Cramer's object is to showcase his encyclopedic knowledge of stocks and give callers a second opinion on their stock ideas. He takes as many calls as possible before a buzzer goes off to indicate the end of the round. When this happens, Cramer gets upset and usually takes a few more calls. After this, the Daktronics buzzer goes off at his signal, and the segment is over.

In the past, prior to beginning of the segment, Cramer would abuse the office chair provided for him by throwing it on top of other "victims" (damaged office chairs), also damaging the studio's wall and glass displays as well. The damage was made apparent by a caller in the "Lightning Round" on March 1, 2006, which prompted Cramer to throw his chair again at the glass display, causing it to crack even more. Cramer has said that the reason why he throws chairs is because he hates sitting down on the job. He often had to be at his old hedge fund by 4:30 a.m., and if his employees sat down they would often try to go to sleep, so chairs became "the enemy".

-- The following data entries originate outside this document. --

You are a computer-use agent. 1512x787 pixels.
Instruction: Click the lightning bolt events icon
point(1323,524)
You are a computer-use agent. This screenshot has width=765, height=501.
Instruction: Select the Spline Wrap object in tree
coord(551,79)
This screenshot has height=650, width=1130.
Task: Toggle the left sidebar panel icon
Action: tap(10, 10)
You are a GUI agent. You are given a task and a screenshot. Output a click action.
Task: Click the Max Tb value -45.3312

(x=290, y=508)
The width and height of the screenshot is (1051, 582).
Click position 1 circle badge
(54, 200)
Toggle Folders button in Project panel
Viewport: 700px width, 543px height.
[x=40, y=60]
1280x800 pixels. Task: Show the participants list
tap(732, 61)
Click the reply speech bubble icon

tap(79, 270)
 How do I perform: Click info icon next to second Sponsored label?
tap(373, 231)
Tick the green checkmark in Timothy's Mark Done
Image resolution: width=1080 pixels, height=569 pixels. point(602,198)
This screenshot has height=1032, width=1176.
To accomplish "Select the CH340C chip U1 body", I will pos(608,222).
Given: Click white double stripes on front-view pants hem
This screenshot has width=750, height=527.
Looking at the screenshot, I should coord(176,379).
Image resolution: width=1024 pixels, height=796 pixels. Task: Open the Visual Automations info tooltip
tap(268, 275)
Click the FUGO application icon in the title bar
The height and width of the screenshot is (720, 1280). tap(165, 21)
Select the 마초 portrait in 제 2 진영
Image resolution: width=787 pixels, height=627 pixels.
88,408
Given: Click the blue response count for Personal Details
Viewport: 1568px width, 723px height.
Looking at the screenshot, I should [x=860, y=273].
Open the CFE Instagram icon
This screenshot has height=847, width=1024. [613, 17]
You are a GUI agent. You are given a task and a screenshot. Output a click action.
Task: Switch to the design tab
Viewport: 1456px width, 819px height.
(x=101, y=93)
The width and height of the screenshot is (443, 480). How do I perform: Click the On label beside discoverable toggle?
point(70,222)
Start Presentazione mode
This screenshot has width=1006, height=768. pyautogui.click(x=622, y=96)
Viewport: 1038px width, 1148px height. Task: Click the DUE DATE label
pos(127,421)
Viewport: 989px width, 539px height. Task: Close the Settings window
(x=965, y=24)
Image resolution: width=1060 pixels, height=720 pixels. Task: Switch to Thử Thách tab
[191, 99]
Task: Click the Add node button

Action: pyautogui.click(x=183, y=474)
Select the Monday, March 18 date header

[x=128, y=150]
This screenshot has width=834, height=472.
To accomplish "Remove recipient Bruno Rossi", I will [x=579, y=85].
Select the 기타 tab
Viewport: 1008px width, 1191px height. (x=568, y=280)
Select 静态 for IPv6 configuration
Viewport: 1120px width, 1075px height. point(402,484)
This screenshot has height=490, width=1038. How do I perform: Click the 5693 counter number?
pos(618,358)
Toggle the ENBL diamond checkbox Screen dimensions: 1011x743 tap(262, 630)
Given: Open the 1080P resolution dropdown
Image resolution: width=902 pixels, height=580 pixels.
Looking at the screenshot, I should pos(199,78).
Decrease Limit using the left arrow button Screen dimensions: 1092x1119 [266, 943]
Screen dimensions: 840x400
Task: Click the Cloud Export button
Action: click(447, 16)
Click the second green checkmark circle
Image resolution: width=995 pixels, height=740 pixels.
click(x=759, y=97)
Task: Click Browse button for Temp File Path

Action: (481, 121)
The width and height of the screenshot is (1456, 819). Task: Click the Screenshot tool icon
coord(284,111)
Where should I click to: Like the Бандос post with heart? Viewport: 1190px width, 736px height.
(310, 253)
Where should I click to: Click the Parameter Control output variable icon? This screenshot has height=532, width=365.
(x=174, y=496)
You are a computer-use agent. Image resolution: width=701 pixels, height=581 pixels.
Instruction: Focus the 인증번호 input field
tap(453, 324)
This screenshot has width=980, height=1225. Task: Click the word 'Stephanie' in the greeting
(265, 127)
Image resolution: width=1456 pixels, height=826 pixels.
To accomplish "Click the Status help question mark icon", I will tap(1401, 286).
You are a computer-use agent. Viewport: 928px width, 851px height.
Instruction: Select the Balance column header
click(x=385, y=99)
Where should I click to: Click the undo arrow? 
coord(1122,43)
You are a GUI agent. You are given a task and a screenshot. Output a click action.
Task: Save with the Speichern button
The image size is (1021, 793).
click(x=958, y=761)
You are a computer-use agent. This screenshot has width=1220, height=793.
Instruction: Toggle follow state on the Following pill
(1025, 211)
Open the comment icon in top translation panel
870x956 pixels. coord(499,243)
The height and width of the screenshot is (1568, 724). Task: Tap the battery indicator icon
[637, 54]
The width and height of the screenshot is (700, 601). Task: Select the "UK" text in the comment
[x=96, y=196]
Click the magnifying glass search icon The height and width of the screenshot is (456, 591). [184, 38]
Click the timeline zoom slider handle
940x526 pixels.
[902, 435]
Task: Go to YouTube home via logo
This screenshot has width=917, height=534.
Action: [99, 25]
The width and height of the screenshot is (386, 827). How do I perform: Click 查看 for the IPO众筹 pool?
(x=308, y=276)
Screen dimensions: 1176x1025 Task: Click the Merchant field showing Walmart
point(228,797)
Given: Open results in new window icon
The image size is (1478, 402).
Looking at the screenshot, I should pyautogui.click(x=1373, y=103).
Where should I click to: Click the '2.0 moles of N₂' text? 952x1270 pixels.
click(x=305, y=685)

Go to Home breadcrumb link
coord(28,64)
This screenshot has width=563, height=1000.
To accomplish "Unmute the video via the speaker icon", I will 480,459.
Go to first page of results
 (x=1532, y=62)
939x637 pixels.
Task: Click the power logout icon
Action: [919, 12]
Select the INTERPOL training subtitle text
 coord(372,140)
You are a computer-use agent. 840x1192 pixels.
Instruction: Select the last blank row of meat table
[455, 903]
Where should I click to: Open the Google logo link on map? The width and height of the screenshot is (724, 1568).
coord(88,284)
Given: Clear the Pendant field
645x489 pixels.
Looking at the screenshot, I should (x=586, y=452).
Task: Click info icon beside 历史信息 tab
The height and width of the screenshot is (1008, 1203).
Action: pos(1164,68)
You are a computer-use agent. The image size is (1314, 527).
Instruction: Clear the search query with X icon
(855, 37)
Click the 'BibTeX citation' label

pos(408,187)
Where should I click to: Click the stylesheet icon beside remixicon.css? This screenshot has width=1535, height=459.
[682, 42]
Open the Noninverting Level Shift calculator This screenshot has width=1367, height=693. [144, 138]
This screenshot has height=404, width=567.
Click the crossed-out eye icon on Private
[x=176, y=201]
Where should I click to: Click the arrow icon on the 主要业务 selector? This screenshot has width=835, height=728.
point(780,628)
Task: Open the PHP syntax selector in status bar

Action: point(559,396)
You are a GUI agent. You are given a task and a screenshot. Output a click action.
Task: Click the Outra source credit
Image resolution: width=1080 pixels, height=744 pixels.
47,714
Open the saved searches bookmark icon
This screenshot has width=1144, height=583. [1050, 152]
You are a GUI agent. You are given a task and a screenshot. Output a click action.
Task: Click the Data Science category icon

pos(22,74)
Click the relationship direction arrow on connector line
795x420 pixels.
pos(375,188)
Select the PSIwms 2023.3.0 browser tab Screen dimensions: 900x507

The segment usually airs between 25 and 30 minutes past the hour for approximately 8 minutes. Additionally, a new "Overtime" session debuted at the end of "The Lightning Round" on the March 2, 2006, episode. In conjunction with the buzzer going off, a siren was heard, the "On Air" light flashed repeatedly, and the monitors around the set had Cramer rotating infinitely with lightning and siren images merged into the background, that latter also displayed on the viewer's TV screen at random intervals. Cramer took 5 more calls after this. However, the "Overtime" session was discontinued, starting with the "Mad Money 1st Anniversary" show on March 14, 2006. The newer "Sudden Death" segment at the end of the show used any time remaining at the end of the show for an even more rapid "Overtime"-like session. That too, was discontinued in February 2008.

On February 25, 2008, Cramer introduced a Web-only version of the "Lightning Round", dubbed "Lightning Round Overtime". This feature had additional stock picks that were not seen on the television broadcast. "Lightning Round Overtime" was viewed only on the program's Website (high-speed Internet connection required). "Lightning Round Overtime" was eliminated July 2011.

Catchphrases 

On May 24, 2005, a viewer asked Cramer by e-mail on Mad Money's "Mad Mail" segment what his boo-yah! catchphrase means, and he said did not have a clue. On the next day, viewers e-mailed him claiming that Cramer's boo-yah! catch phrase is similar to the Booyah registered trademark of the Booyah Bait Company or to the phrase of SportsCenter's Stuart Scott, but Cramer answered that his phrase is not copied from that company nor from Stuart Scott, and means "Are you ready to make some money?"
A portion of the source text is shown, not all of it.